Show each line of the records below where the word "folder" occurs.

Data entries
————————

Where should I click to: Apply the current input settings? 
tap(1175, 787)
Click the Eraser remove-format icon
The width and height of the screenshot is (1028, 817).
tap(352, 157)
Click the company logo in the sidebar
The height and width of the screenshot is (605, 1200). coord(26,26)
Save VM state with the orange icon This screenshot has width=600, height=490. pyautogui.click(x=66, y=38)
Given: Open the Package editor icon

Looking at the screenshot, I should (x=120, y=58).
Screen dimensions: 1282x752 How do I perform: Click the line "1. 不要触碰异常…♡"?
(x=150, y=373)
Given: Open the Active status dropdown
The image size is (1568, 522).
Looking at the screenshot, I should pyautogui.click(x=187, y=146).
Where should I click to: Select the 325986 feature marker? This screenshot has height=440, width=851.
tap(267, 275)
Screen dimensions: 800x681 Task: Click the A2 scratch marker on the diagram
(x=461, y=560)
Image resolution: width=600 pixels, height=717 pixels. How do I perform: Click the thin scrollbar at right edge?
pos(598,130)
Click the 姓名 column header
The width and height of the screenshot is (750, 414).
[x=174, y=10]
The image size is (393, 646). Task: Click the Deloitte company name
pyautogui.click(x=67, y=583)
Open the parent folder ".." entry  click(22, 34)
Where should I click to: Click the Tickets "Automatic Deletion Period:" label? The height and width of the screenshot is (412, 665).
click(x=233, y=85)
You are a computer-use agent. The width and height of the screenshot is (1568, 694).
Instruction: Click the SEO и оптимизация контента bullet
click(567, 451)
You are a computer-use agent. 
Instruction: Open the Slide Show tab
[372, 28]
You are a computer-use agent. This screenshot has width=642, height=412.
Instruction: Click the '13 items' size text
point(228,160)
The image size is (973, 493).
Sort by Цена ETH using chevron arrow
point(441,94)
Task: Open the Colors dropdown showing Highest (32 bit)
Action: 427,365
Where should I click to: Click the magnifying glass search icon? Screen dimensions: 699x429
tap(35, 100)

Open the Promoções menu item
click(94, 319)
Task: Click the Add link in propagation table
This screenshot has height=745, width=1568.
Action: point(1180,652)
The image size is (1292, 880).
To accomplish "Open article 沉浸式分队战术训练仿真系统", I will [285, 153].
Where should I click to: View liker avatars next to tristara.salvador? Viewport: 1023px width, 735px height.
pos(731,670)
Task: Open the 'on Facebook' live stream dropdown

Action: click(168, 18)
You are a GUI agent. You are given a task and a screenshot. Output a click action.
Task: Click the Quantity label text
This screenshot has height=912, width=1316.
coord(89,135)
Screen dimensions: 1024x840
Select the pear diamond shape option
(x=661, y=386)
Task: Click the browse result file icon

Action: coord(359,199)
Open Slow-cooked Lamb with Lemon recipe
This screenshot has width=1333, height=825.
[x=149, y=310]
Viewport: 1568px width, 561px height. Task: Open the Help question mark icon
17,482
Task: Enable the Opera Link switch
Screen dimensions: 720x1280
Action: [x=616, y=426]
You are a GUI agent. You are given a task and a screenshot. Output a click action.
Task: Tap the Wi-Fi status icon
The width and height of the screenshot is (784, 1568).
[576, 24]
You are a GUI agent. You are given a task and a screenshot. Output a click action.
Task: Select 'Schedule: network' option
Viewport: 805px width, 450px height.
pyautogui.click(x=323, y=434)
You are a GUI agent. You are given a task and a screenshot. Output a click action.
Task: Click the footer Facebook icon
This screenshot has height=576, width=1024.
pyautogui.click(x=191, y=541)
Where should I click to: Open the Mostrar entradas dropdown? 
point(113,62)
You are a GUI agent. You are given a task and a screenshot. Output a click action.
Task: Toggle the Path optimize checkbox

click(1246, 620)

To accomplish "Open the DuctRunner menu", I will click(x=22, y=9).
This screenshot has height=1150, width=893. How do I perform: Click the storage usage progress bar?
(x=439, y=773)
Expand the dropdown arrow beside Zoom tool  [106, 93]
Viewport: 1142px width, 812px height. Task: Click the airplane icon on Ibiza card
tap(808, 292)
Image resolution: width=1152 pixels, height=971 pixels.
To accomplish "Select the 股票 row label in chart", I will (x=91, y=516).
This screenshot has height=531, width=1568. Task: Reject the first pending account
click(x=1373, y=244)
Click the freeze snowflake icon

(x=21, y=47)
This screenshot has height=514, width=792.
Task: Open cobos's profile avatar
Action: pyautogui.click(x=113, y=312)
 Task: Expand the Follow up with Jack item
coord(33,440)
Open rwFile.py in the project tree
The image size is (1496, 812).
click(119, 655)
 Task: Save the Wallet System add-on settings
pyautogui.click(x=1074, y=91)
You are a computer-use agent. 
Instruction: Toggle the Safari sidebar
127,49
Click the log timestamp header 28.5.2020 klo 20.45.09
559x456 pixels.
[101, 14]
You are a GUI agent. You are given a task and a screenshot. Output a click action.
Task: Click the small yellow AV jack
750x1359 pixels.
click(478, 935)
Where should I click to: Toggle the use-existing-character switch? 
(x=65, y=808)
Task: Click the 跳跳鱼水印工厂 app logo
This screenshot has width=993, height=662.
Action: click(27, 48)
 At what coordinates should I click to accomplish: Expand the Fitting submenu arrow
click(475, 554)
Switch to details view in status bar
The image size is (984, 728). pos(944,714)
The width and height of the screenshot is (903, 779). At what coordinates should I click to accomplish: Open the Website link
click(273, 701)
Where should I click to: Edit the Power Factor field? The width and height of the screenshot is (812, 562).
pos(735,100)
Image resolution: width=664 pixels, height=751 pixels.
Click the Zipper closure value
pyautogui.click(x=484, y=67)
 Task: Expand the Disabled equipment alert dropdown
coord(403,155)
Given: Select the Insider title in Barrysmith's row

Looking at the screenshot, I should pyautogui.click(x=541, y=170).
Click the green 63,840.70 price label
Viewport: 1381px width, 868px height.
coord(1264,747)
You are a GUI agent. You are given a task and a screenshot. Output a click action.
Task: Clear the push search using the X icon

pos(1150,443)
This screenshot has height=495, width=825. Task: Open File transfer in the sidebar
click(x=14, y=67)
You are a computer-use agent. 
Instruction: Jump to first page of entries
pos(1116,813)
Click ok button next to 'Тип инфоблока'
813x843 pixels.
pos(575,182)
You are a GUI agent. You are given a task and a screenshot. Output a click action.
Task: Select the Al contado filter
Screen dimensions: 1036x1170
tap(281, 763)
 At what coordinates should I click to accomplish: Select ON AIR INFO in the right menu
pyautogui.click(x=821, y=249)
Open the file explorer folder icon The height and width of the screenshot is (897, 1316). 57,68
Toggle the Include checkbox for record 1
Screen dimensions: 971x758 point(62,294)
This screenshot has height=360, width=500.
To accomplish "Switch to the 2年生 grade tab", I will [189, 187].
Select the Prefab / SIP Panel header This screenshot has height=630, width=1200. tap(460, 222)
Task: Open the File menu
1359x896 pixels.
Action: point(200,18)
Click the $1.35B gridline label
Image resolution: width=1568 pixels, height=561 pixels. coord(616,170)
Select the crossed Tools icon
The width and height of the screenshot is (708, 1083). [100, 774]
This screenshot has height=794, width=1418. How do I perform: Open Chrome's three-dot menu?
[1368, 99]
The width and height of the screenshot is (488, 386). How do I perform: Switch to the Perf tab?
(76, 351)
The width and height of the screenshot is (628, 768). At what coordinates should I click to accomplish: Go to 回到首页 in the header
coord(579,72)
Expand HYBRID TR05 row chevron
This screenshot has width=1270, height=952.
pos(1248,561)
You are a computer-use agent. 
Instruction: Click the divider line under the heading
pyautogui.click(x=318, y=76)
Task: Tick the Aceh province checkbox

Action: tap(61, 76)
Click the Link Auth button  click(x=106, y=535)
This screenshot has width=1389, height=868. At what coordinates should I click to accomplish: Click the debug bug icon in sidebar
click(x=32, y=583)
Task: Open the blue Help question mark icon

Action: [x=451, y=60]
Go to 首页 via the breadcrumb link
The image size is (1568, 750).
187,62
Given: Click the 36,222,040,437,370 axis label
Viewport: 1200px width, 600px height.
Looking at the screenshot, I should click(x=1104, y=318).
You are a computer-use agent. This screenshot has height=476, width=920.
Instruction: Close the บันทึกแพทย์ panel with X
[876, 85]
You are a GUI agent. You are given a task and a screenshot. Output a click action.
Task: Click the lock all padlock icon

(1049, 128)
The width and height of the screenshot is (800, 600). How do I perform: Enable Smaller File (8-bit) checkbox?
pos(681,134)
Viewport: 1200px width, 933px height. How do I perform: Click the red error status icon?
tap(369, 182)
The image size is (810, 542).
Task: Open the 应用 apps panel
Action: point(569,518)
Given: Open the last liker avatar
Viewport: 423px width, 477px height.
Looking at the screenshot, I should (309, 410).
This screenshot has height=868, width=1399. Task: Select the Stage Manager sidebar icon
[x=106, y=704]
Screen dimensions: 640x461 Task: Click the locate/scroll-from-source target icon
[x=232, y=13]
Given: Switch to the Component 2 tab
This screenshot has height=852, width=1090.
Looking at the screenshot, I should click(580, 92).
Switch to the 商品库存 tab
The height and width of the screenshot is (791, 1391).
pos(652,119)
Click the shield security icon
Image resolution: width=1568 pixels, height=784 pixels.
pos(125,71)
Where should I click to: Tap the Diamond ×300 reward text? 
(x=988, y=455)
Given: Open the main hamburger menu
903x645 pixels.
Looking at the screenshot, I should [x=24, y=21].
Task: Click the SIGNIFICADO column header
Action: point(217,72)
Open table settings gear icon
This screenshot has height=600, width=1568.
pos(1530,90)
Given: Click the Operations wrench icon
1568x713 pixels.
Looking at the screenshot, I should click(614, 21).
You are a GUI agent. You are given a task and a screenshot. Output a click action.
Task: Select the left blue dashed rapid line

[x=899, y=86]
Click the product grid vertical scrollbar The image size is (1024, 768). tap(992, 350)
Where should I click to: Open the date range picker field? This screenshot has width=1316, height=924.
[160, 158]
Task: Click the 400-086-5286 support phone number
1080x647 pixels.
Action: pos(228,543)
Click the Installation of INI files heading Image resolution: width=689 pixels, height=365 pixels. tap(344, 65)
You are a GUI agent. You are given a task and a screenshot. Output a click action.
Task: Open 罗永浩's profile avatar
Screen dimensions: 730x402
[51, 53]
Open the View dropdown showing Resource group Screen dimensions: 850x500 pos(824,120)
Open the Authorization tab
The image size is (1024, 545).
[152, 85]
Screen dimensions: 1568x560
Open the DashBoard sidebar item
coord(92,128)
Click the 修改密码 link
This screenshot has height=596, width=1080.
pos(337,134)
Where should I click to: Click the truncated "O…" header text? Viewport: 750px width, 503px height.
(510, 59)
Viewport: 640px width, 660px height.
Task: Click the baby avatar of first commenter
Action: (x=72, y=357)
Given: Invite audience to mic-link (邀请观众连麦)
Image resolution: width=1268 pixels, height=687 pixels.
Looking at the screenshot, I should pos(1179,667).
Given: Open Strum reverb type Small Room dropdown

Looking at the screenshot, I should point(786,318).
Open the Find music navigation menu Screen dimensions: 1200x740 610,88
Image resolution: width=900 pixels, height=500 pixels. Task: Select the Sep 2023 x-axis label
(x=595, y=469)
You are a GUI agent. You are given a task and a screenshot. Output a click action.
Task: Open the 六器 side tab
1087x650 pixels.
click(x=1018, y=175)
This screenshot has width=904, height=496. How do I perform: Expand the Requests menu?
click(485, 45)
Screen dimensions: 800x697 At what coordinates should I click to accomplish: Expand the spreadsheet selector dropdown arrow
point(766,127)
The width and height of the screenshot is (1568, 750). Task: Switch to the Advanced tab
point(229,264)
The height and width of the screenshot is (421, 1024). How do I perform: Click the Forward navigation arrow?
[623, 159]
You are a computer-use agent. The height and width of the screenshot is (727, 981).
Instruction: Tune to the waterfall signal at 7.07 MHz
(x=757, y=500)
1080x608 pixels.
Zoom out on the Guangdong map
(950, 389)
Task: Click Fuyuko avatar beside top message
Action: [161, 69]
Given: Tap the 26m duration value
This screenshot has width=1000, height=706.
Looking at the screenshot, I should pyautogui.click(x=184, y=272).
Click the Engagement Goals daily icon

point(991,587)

————————

**Output of the exercise**
Open the parent folder ".." entry  click(22, 34)
Open the file explorer folder icon The height and width of the screenshot is (897, 1316). 57,68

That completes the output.